Here’s what I wrote in my journal as the scenes around me turned from sheep and hills and the occasional shop to…well…the highlands.
“There wasn’t really a moment when the mountains began. It was more like the land unfurled, slowly revealing it’s sharpness and steepness in rock, it’s softness in its grasses. Rocks litter everything, looking like they were dropped randomly from the sky, like they don’t belong. Everything is green. Perfect and bumpy moguls. And the thing is, there’s no longer people or civilization. For miles and miles and miles, the landscape is all you see, untouched, undeveloped. The lack of people and houses and villages, of stores and gas stations, it’s like if people once occupied this area, they gave it up long ago, like it was too sacred to take for themselves, like they are protecting it.

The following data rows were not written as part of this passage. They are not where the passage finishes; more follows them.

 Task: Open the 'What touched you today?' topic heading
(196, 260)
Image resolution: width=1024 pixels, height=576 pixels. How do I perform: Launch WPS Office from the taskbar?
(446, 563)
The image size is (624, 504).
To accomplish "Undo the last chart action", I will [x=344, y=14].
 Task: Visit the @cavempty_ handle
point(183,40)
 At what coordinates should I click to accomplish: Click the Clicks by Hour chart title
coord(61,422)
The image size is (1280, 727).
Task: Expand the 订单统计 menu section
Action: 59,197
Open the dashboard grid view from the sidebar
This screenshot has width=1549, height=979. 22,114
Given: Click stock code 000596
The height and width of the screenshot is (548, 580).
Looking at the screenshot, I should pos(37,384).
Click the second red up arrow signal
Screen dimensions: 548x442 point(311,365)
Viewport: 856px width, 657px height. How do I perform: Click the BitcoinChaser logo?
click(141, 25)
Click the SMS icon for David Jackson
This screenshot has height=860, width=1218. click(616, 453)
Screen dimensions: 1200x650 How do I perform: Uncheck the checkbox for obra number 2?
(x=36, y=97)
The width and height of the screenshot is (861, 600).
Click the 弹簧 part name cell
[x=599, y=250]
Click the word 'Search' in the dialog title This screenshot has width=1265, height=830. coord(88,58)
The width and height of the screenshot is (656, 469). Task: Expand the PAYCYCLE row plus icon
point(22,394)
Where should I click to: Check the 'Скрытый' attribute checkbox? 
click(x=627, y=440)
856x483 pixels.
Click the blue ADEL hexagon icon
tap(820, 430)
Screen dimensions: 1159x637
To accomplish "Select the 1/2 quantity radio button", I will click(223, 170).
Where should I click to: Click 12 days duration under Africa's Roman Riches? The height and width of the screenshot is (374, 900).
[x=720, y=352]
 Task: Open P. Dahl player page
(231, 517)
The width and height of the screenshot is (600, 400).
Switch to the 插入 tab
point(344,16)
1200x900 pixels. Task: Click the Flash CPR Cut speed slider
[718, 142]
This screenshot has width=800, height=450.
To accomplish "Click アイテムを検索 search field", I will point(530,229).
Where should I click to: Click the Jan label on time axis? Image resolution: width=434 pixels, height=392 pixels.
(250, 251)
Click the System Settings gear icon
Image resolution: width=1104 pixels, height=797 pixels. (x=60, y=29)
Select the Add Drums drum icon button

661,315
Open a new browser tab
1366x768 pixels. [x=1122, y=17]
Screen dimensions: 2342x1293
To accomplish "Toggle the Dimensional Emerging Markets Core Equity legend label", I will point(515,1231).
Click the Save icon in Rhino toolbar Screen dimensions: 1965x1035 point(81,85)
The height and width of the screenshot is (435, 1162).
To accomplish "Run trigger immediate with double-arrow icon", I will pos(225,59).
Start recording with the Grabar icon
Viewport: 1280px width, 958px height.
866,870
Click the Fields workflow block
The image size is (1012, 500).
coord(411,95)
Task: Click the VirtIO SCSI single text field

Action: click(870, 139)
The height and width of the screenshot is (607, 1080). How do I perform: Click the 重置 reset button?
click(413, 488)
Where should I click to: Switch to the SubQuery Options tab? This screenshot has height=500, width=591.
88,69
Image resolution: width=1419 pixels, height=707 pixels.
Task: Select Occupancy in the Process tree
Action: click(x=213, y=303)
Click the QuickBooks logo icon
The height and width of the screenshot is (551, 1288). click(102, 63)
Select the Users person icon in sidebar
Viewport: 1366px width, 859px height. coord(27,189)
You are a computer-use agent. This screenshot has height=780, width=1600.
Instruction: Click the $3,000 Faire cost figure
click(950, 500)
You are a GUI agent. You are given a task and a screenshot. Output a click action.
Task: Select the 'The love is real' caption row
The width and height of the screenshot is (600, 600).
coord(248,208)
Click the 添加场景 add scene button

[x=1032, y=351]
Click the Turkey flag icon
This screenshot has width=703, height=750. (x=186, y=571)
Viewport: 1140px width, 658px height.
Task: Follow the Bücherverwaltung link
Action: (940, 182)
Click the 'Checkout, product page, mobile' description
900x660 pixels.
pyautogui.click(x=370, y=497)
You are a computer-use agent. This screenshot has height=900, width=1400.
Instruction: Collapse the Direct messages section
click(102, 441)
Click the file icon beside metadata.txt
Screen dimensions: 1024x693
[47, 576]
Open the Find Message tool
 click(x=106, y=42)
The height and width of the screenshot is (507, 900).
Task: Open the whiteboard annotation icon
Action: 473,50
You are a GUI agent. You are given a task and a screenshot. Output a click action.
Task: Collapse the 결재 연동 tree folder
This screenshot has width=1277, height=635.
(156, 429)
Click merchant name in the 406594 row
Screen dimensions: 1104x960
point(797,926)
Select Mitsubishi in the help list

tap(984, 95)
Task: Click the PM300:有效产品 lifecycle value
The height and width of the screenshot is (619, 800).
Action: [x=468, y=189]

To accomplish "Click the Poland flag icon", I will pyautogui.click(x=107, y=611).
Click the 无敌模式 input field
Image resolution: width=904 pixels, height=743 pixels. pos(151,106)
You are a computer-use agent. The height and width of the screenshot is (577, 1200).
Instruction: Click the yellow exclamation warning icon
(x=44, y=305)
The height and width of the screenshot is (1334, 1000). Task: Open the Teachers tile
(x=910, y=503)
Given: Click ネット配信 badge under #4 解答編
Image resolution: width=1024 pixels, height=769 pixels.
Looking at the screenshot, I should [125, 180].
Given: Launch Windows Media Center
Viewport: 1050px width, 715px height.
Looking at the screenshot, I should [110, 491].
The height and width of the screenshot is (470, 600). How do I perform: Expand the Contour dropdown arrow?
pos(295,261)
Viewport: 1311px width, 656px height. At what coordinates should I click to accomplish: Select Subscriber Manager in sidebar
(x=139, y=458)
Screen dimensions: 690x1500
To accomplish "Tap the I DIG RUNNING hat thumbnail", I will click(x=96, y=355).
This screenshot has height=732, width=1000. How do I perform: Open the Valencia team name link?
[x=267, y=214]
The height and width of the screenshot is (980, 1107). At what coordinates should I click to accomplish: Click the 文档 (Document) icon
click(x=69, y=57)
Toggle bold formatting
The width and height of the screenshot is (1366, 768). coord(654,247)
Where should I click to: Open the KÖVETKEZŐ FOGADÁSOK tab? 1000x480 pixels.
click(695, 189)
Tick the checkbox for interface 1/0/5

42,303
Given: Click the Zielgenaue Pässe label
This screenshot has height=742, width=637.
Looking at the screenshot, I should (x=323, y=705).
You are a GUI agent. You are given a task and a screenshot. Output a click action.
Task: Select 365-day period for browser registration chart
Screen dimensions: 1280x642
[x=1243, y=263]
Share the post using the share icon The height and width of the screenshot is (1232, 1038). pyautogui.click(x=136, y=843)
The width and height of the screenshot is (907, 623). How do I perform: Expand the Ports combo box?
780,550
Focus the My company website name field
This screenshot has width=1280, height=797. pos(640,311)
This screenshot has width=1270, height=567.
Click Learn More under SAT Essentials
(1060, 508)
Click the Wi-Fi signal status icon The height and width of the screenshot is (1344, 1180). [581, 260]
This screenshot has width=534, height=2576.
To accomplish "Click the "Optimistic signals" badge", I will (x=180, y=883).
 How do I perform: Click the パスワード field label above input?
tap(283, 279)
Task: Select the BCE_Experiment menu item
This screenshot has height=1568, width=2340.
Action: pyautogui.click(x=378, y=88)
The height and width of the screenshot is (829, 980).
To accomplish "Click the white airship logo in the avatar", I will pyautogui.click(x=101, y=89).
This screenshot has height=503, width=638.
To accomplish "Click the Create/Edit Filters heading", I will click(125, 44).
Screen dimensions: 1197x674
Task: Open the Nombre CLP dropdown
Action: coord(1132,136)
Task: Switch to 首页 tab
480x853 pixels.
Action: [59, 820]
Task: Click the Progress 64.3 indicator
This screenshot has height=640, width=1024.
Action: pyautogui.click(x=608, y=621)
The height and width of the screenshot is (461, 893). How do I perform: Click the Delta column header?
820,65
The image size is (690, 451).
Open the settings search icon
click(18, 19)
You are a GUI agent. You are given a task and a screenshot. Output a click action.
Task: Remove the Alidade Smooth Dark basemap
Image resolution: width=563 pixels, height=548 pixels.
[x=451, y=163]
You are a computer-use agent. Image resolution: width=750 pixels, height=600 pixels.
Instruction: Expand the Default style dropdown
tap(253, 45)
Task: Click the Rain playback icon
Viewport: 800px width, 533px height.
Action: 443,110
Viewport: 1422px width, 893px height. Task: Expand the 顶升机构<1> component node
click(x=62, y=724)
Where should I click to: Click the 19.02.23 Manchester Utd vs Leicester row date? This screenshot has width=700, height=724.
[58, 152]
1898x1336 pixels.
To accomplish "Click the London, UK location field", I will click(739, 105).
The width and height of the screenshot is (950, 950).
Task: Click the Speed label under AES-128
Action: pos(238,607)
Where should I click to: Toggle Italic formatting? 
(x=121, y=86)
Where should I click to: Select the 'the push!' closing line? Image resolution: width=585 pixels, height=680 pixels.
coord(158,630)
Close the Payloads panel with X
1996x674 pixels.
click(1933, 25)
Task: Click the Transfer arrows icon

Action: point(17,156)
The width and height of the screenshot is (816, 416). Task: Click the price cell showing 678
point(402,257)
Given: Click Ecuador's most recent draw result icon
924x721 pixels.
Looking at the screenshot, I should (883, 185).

And the green, the emerald in the golden sun that shines from every hill side, every mountain side. And the mountains! I’ve never seen anything like it. There are almost no trees at the bottom and so they give themselves up to inspection. You can see every crevice, every undulation, even the smallest ones. Green fuzzy grass turns to jagged rocks and the whole thing just shoots straight up into the air, defying you with its sharp, steep angles.”
On the bus here, I could hardly contain myself, close my drooling mouth, form thoughts of any kind except “whaaaa?” It’s just beyond majestic, beyond pretty. I plan to read up on how Scotland’s highlands came to be. (I’ll let you know.)
But eventually, I had to disembark from this magic bus. I was pointed down the road to walk by a friendly man on the bus and off I went to walk the 1.5 miles to the hostel with my enormous pack.
Which was fine — I like exercise — but which also strained my back a little bit because of the boneheaded way I’d attached one bag to another.
After a friendly conversation with a fellow traveler, and lots of sweat, and more lots of sweat, and a pretty horse…
…I arrived at my hostel at last!
Except, of course, it was totally not my hostel. Ha! My hostel was just a little more down the road.
So once I finally found my actual hostel…
…I bought a beer from the front desk and got on my way walking to dinner (because this is Scotland and that’s totally allowed?).
Dinner was the the chalaig inn, which in addition to having bonkers views…
…had delicious vegetarian (not vegan) food. After a long day of hardly eating “real” food, it was great to have an awesome meal.
And then, because I’m sick, I walked home as the setting sun painted the mountain rocks pink, and went to sleep. Hard.